# TESTO FORNITO
******

Il secondo e terzo gradino sono stati il lancio di HEAO1 e HEAO2 alla fine degli anni 70. Il primo satellite aveva a bordo strumenti simili a quelli di Uhuru ma più grandi e sensibili, e soprattutto pensati per ottenere una stima il più accurata possibile del livello del fondo X cosmico e del suo spettro (ovvero del suo andamento con l’energia). Il secondo, rinominato Einstein Observatory dopo il lancio, ospitava il primo telescopio per raggi X di grande area di raccolta e buona risoluzione angolare (arcominuti). Dal punto di vista tecnologico è stata la dimostrazione che si poteva arrivare ai requisiti richiesti dall’obiettivo di risolvere in sorgenti distinte il fondo X cosmico, dal punto scientifico ha portato alla scoperta di migliaia di sorgenti X di tutti i tipi, dalle sorgenti galattiche come le binarie X (sistemi binari in cui una delle stelle è un oggetto compatto, una nana bianca, una stella di neutroni o un buco nero) le stelle comuni e i resti di supernovae, agli AGN agli ammassi di galassie, dove lo spazio tra le galassie è riempito di gas caldo milioni di gradi che splende nei raggi X. Il quarto gradino è stato quello finale, Chandra.

******

# RIGHE DI DATI
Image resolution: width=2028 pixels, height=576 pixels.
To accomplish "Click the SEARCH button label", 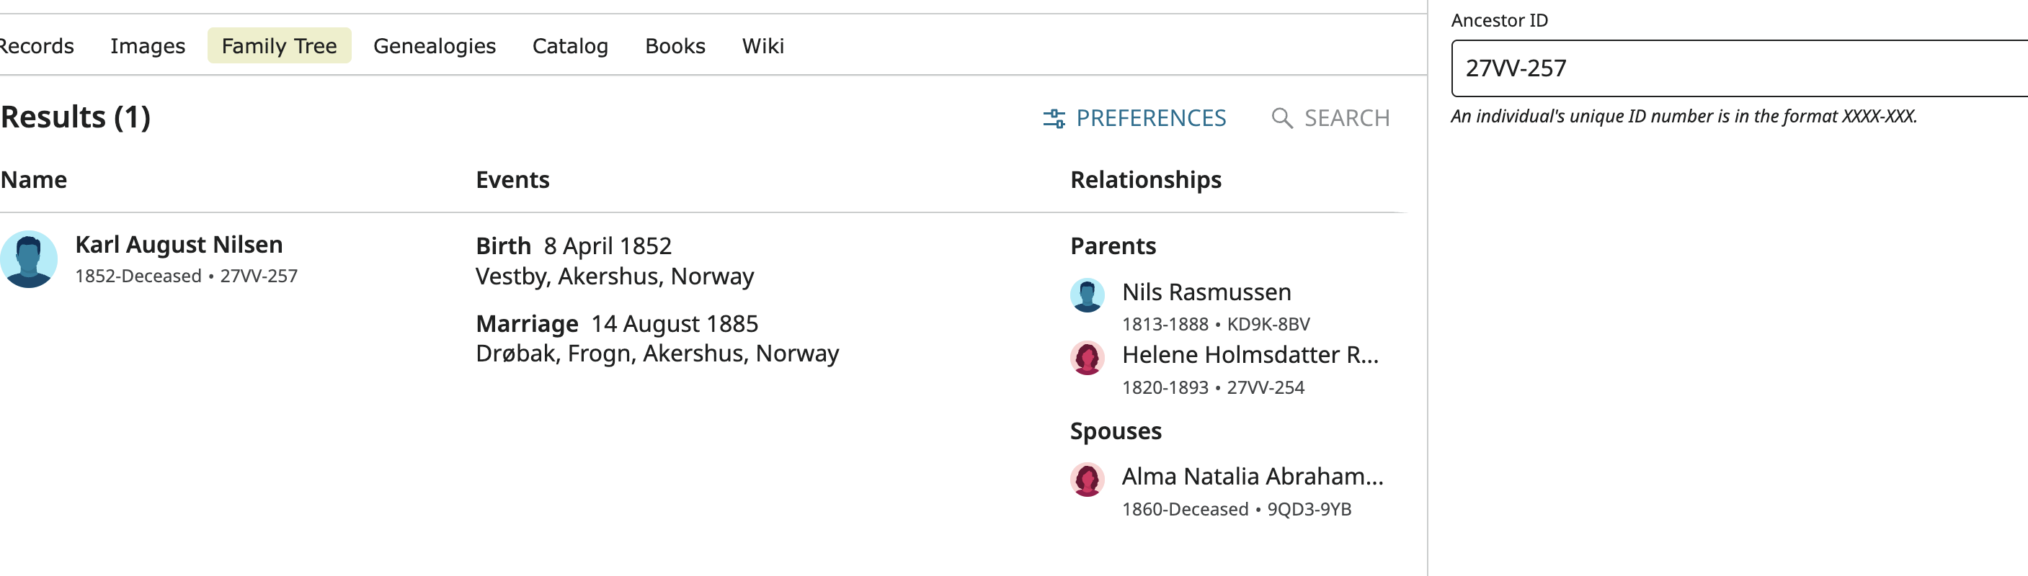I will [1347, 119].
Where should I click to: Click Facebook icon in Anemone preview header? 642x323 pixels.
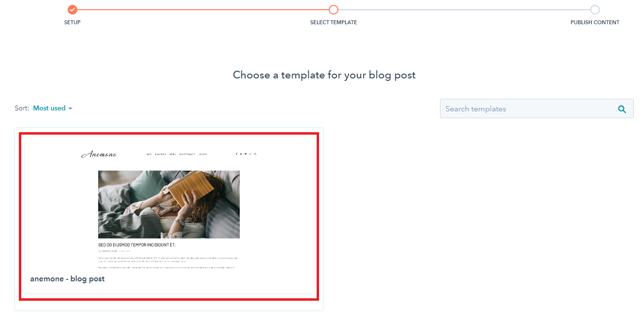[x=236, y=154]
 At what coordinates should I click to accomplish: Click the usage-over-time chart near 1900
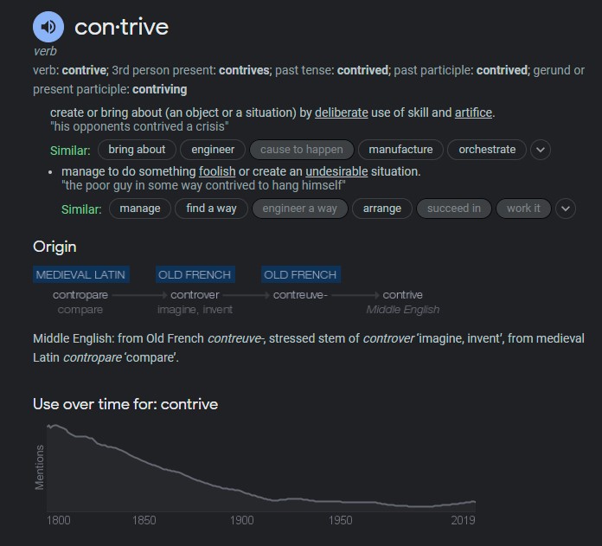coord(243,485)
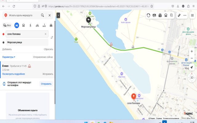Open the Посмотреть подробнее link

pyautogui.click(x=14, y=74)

******

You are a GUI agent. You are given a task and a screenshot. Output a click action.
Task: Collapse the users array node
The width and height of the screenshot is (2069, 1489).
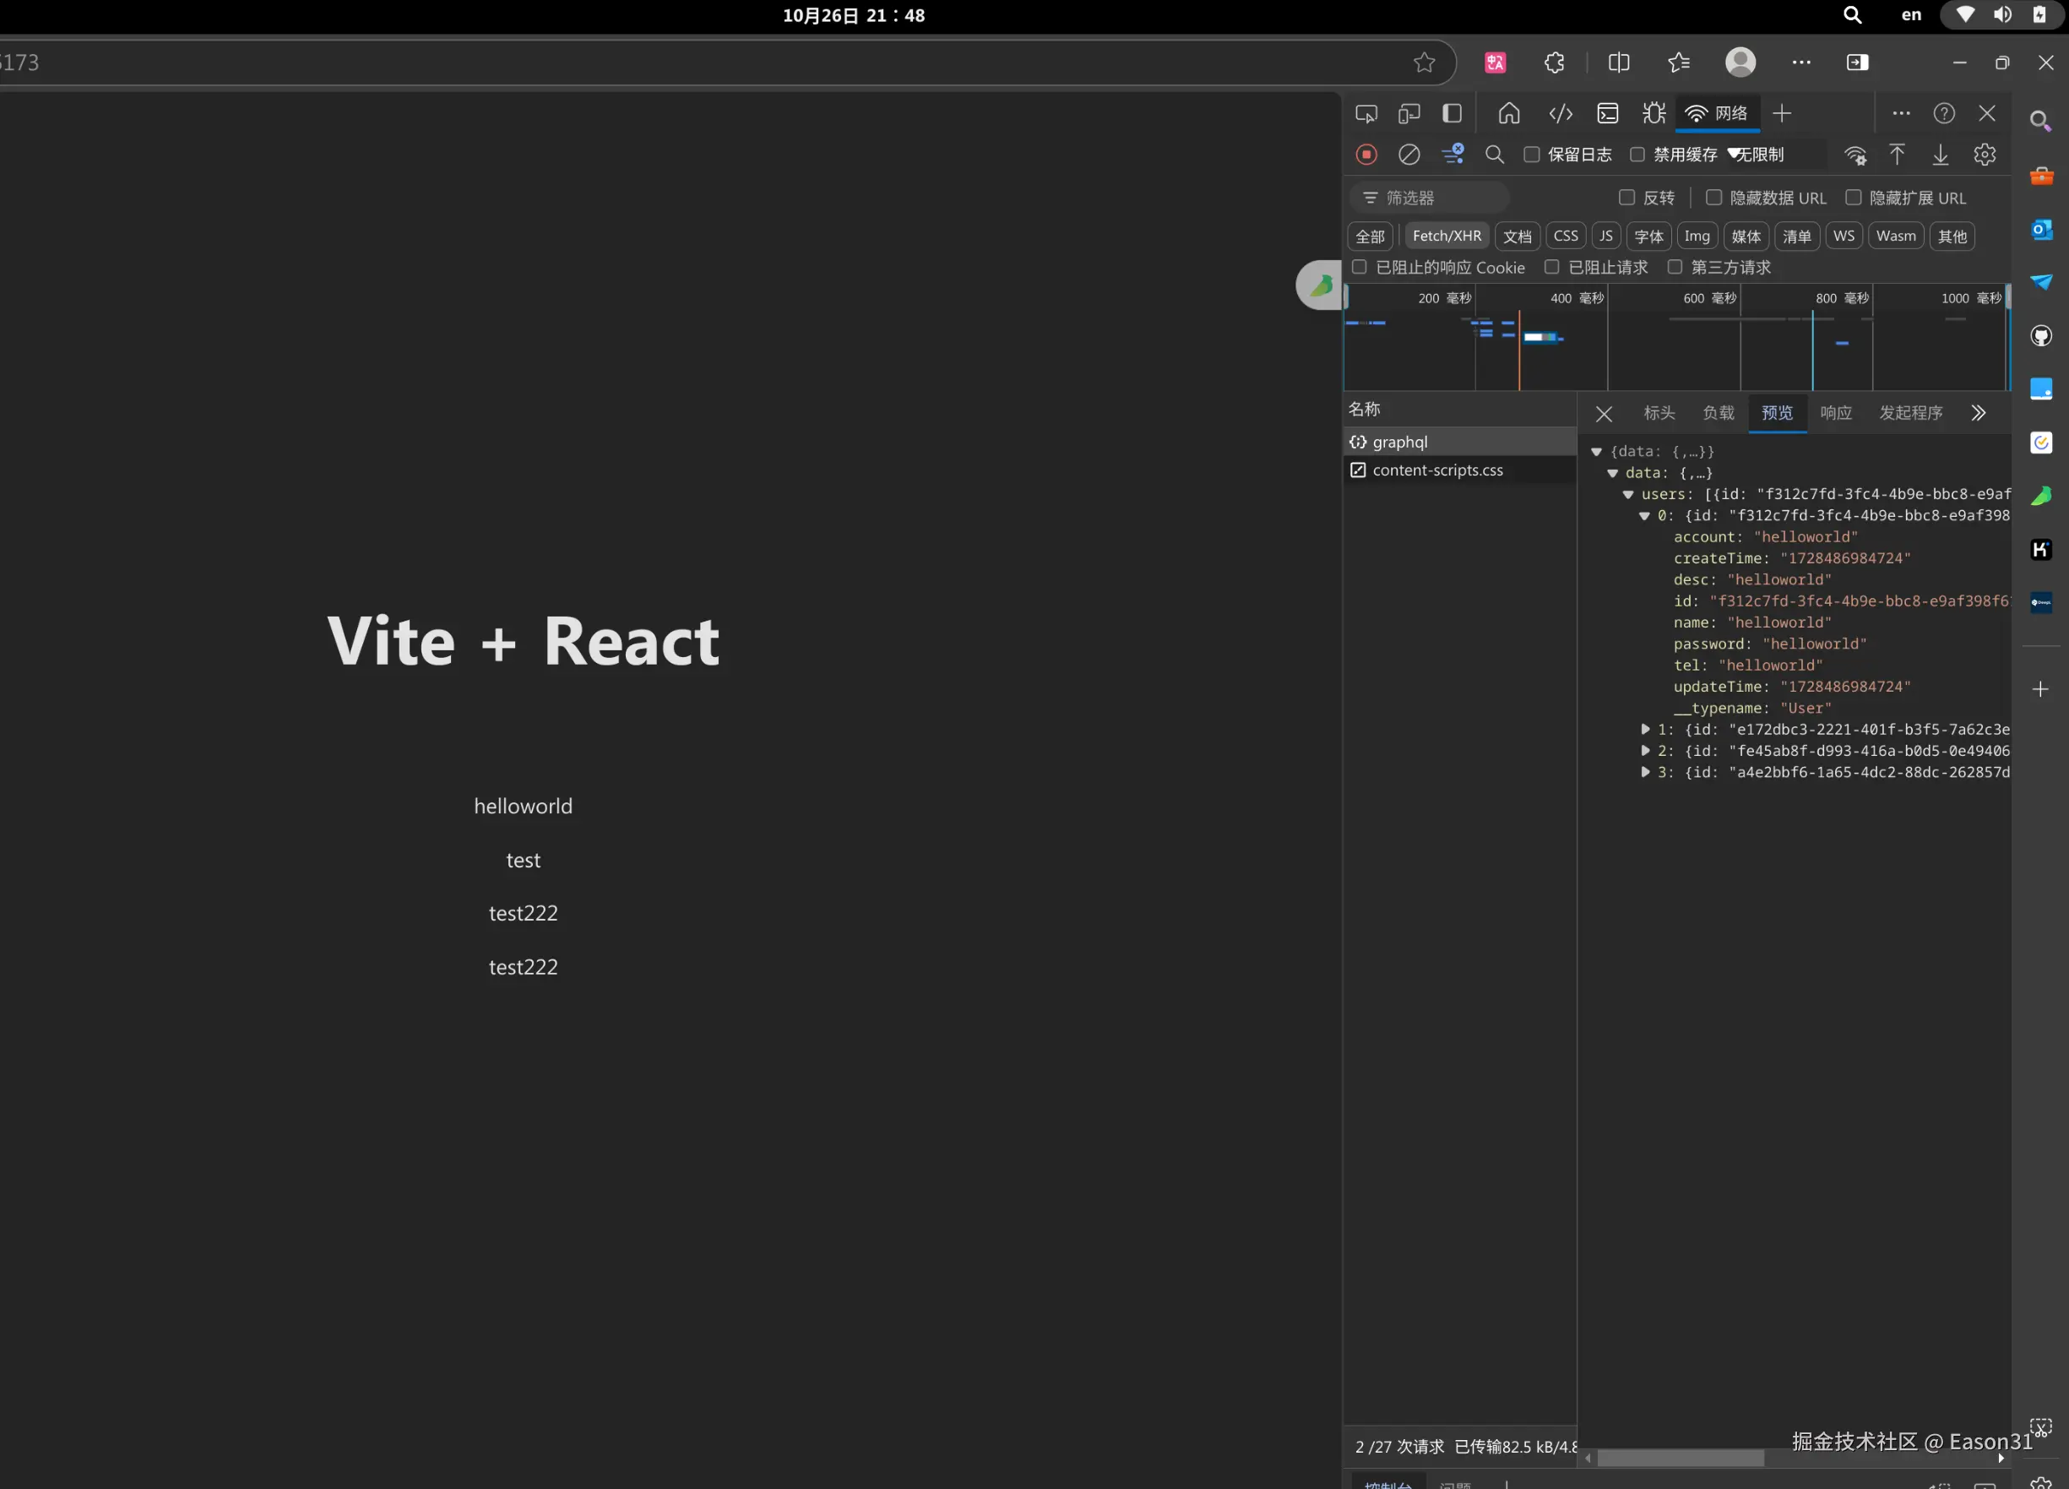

******

# ESERCIZI
1: Secondo il testo fornito, che nome ha preso HEAO2 dopo il lancio?
2: Per ciascuna affermazione, di' se è in accordo con il testo fornito (sì o no) e cita le parole del testo che lo decidono.
(a) Gli strumenti di HEAO1 erano più piccoli di quelli di Uhuru.
(b) Il telescopio di HEAO2 aveva una risoluzione angolare nell'ordine degli arcominuti.
(c) Chandra è stato il terzo gradino.

# LE RISPOSTE
1: Einstein Observatory.

2:
(a) No: "simili a quelli di Uhuru ma più grandi e sensibili".
(b) Sì: "buona risoluzione angolare (arcominuti)".
(c) No: "Il quarto gradino è stato quello finale, Chandra."